Association of tumour necrosis factor alpha and interleukin 6 levels with cytomegalovirus DNA detection and disease after renal transplantation

Cytokines such as tumour necrosis factor alpha (TNF-α) and interleukin 6 (IL-6) are thought to be important in the pathogenesis of post-transplant cytomegalovirus (CMV) disease. CMV infection increases the production of TNF-α and IL-6. Conversely, TNF-α switches on the replication of CMV. To study the association of these two cytokines with CMV activity and disease, TNF-α and IL-6 levels were assayed in plasma samples taken serially from three groups of renal transplant recipients.
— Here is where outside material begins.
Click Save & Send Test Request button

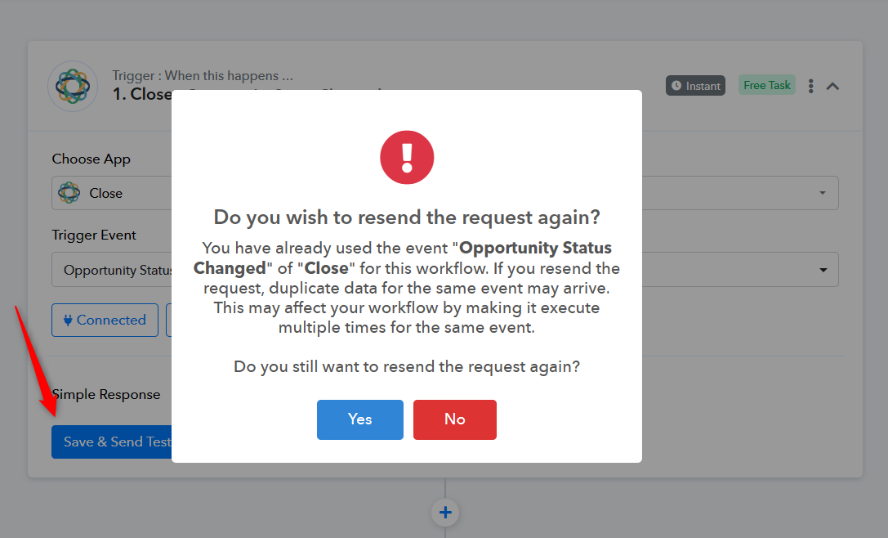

Group A (n = 12) had CMV disease and syndrome; Group B (n = 11) had detectable CMV DNA in plasma or peripheral blood leucocytes without disease, i.e., presumed asymptomatic CMV infection, and Group C (n=11) had no detectable CMV DNA nor disease. The median peak TNF-α levels in patients with CMV disease (Group A) were significantly higher than that in Group B or Group C (P<0.02) whereas the median peak IL-6 levels in group C patients were significantly lower than that in group A (P<0.04) or group B (P<0.03). A TNF-α level of above 100 pg/ml was significantly associated with CMV disease and high plasma CMV load (> 10,000 copies/ml). IL-6 levels above 15 pg/ml were significantly associated with CMV DNA detection, but not with CMV disease or elevated CMV load. High levels of TNF-α or IL-6 were not associated with CMV donor/recipient serostatus, HHV-6 or HHV-7 DNA detection, immunosuppressive regimen or rejection episodes. The role of TNF-α in the pathogenesis of CMV disease deserves further investigation.